Does anyone ever care how lousy this looks, after all these years?

 

Modernization-wise, it’s not bad. Really: it’s not as bad as it could be. The awning makes it work.

But the awning came later. The light stone, the blinding up above, the coat of stucco preceded it, I think. Odd sill on the windows; you usually don’t see that. Makes me think that touch must be almost recent. Like, only 20 years ago.

Ah, the past, intact.

Complete with psuedo-Nagel, for all those 80s gals.

OUMB, fever-dream division:

Again, they had to hint at columns, because real banks used to have columns.

Fine old sign:

This is actually quite remarkable. To have survived for this long!

What happened after 1909?

This.

Proud, beautiful, empty.

 

As we like to say: Whoa.

The marquee, as you might have guessed, came later. It contains portions of the original.

The Ben-Grimm style stone is never a friendly addition, but when used like this, you think the owner was expecting the Allies to appear on the horizon and invade.

 

An attractive - sort of - modern bank. Fifties minimalism always has class, if they spent a buck or two.

I am pro-metal facades, because they remind you that people in the past wanted a new look, and chose something completely modern that literally obscured the past.

A few of these are necessary for understanding any old Main Street.

ADLER and ADLER:

“Make the new one juuuust a little bit bigger.
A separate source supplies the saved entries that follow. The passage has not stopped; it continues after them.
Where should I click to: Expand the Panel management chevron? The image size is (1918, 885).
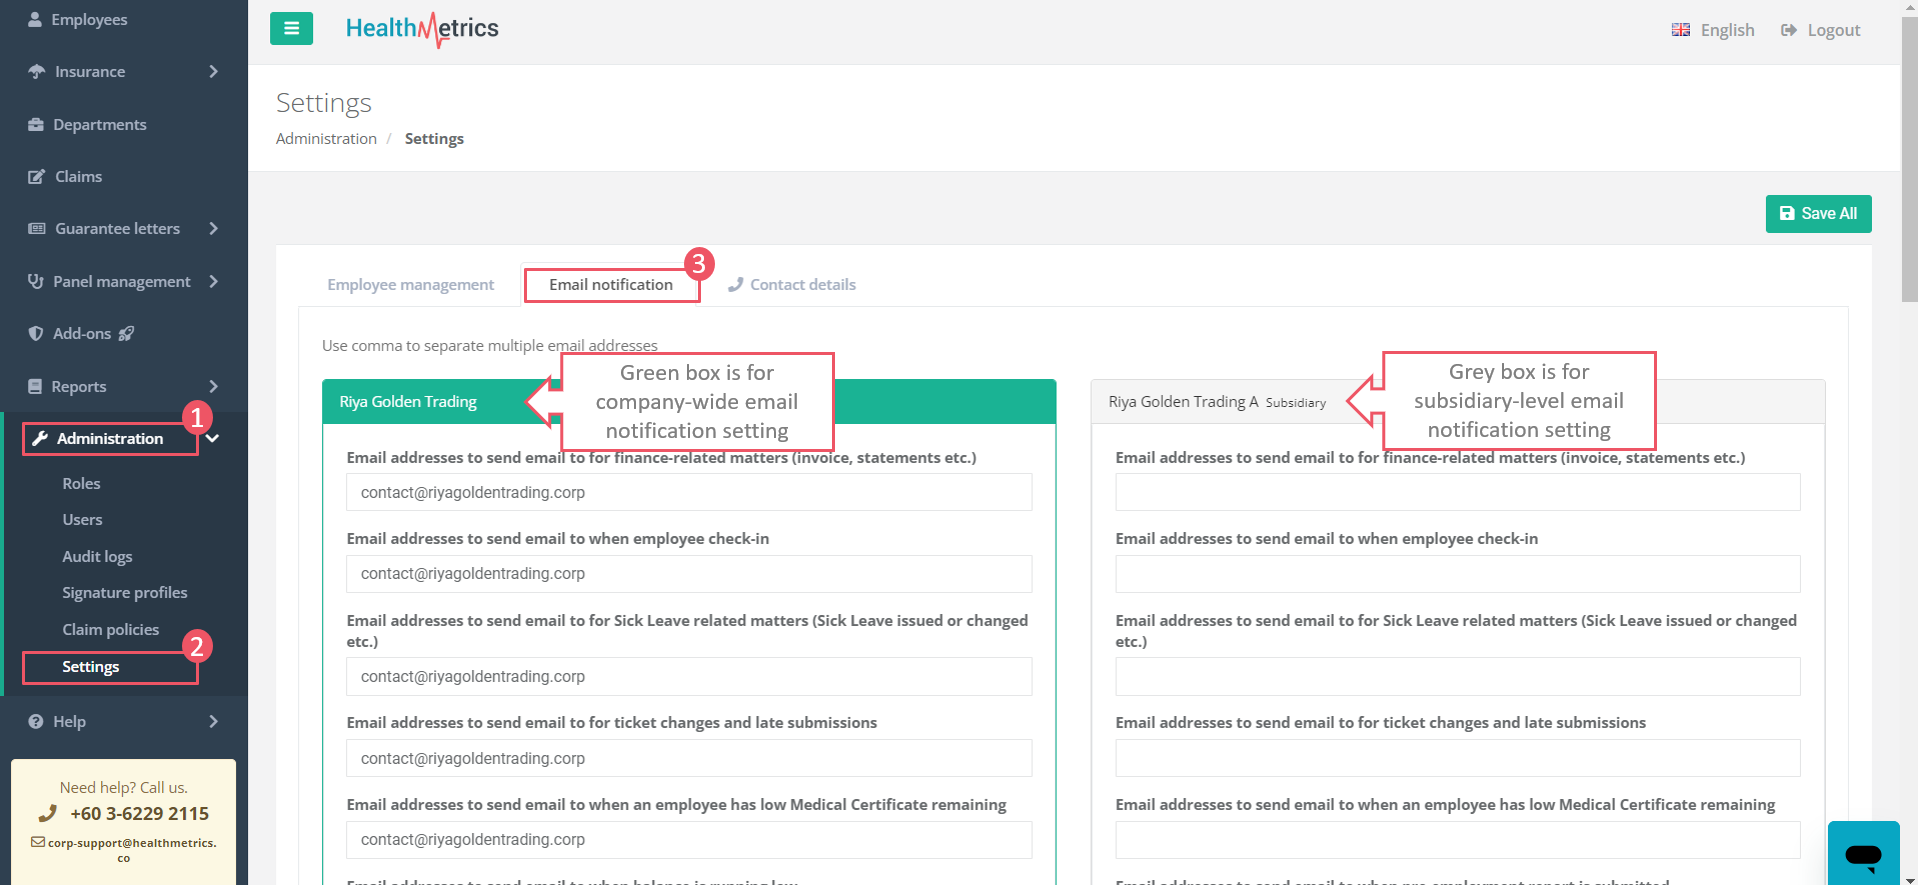coord(213,282)
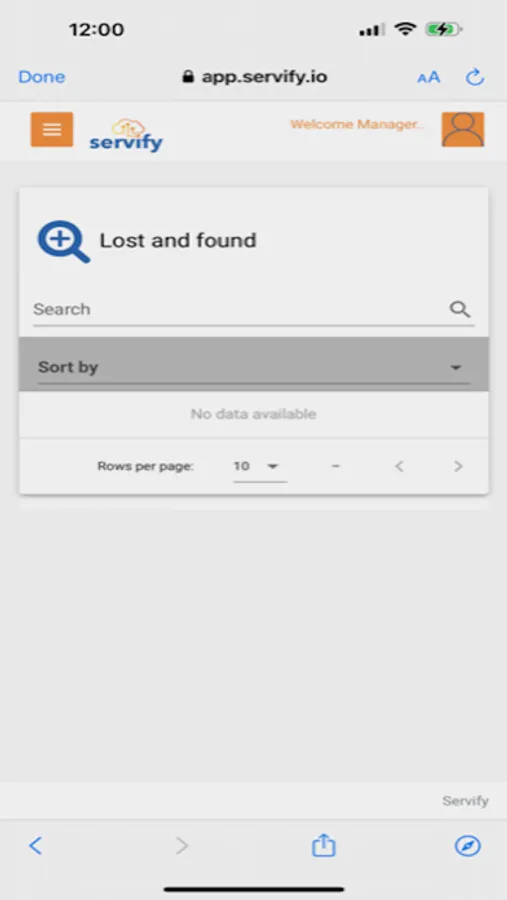Image resolution: width=507 pixels, height=900 pixels.
Task: Reload the page with the refresh icon
Action: 475,77

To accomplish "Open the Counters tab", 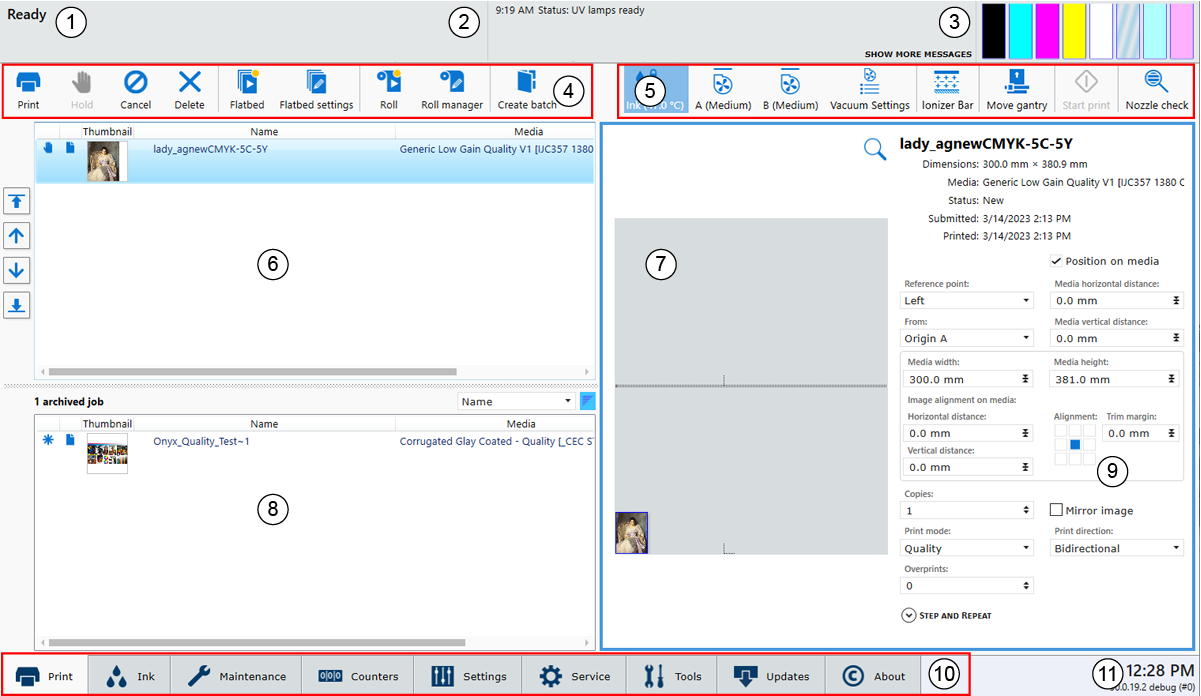I will [358, 676].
Just a bit. Not so much that people would know right away.”

FRANKLE had a sense of restraint:

I’d say 30s, if I had to. Because it blends in so nicely with . . .

   
  BAUMAN.
   

 

Which came first, the Frankle or the Bauman?

The entire block is a collection of local names. This one's interesting:

   
  “The problems of a businessman? I could write a book. Well, maybe not a whole book.”
   

He was a beverage bottler,. When he died the business passed to his son and wife. It ended up in a lawsuit, which is a sad read.

“Heritages 1 through 5 may have failed, but I’ll be switched if this isn’t the one that makes me my pile.”

 

 

The Eagles building attests to the prosperity of Alliance - the fastest growing town in the state, for a while.

   
  BAUMAN.
   

 

We end our visit here:

   
  Mr Reddish was a “bonded abstractor,” which sounds both official and surreal.
   
  Of the Wilson Brothers, we can only guess.
   

 

 

That'll do. Thanks for the alerts on the busted Dun Button; I am looking into it. Didn't change anything, but now it's broken, for Computer Reasons.